Симфония Бетховена не оставила равнодушной и Дебору Он выражал свои чувства с удивительной, всепокоряющей силой и ей это нравилось. Неудивительно, думала она, что композитор запрашивал за свои сочинения столь высокую цену.
Первые же аккорды моцартовской симфонии соль минор восхитили Джэсона. Ему никогда не доводилось слышать ничего подобного. Казалось, Моцарт вложил в эту музыку всего себя целиком. Вот голос поет во мраке, а потом словно освободившись от оков темноты, вырывается на сверкающий солнечный свет. Если бы господь мог петь, он пел бы именно таким голосом. Слушая эту музыку, кажется, что ты паришь в вышине, между небом и землей, и все доступно твоему взору Моцарт! Какое поразительное, сложнейшее создание природы!
Когда соль-минорная симфония закончилась и раздались аплодисменты, доктор Лутц печально покачал головой.
– Подумать только, что при жизни Моцарта она никогда не исполнялась, – сказал он.
– Невероятно! – Джэсон ушам своим не верил. – Он ведь был уже известным композитором, когда ее писал, не так ли?
– Да, с шестилетнего возраста он прославился как вундеркинд и стал самым знаменитым пианистом Европы. Большинство его произведений исполнялось сразу после их создания Чаще всего он писал их для предстоящего концерта Он был лучший пианист своего времени и почти все фортепьянные концерты писал для собственного исполнения.
– Неужели он действительно не слышал исполнения этой соль-минорной симфонии?
– Никогда! – с грустью произнес Лутц. – Последние три симфонии были найдены лишь после его смерти. Они прозвучали только у него в голове.

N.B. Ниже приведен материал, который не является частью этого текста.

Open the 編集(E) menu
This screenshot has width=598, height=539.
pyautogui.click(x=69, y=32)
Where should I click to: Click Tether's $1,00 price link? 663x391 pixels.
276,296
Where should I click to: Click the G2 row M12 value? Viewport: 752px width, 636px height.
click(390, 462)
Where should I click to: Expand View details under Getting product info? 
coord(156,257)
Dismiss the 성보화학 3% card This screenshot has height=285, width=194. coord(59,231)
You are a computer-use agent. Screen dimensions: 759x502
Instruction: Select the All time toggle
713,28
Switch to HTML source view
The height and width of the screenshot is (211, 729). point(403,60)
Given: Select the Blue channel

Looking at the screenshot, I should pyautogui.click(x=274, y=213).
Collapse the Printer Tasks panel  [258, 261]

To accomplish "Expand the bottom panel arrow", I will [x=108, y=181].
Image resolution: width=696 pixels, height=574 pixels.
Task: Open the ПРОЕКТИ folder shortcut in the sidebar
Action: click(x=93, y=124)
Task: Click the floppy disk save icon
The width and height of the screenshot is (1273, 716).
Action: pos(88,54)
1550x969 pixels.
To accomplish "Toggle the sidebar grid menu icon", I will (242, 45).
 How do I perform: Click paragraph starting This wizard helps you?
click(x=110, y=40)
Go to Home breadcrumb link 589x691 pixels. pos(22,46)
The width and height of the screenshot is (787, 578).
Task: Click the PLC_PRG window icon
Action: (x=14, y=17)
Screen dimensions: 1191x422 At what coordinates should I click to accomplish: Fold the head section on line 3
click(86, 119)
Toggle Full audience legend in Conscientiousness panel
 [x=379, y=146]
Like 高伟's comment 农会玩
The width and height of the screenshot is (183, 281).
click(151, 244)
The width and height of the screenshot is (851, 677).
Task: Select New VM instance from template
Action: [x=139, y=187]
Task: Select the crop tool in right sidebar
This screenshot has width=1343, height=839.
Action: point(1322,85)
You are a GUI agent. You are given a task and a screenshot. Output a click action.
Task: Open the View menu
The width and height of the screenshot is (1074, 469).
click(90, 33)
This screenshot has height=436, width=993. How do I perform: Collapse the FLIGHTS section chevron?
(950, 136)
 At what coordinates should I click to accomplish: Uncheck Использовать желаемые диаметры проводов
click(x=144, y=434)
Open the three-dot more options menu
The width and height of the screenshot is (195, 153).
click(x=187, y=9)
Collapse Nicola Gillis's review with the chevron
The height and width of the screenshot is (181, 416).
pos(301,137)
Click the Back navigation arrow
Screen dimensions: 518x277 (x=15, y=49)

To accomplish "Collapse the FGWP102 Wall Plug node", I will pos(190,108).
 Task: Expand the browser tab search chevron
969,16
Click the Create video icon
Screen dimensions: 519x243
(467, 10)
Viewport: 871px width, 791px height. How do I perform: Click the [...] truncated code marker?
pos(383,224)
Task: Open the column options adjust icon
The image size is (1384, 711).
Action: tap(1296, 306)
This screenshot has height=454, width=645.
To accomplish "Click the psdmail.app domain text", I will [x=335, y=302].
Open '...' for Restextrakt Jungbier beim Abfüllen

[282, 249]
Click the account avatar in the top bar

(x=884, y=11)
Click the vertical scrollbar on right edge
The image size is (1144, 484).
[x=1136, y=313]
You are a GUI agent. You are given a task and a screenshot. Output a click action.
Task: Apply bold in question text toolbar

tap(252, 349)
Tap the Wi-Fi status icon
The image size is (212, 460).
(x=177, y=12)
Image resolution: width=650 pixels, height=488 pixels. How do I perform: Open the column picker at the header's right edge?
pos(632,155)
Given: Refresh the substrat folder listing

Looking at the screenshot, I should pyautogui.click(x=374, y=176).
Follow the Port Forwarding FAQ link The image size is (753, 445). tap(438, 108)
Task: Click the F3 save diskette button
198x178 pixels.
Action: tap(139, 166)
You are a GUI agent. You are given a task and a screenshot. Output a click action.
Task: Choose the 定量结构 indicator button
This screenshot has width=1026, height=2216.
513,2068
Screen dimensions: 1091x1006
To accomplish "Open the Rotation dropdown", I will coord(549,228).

– Но почему? Такую божественную музыку я услышал впервые.
– Причина неизвестна.
– Как это все трагично.
– И тем не менее он продолжал сочинять.
Джэсон заметил, что Гроб не пропускает ни единого слова, и все-таки решился задать доктору Лутцу вопрос:
– А не кажется ли вам, что все это имеет непосредственную связь с событиями того времени?
– Что вы хотите сказать? – спросил доктор Лутц. Аплодисменты стихли, и публика покидала зал. Дебора встала, всем своим видом выражая нетерпение.
– Господин Гроб рассказывал, что Девятой симфонии Бетховена грозила та же участь По политическим причинам.
– С Моцартом все было иначе, – заметил Гроб. – Пожалуй, нам пора идти.
– Одну минутку. Скажите, доктор Лутц, вы считаете, причины тут были политические?
– Они были несколько иными, чем у Бетховена.
– Какими же?
Скрывая свое раздражение, Гроб прервал их с вежливой улыбкой:
– Я полагал, господин Отис, что вы не будете вмешиваться в эти дела.
– А я и не вмешиваюсь. Просто не верится, что такая прекрасная музыка не заслужила исполнения.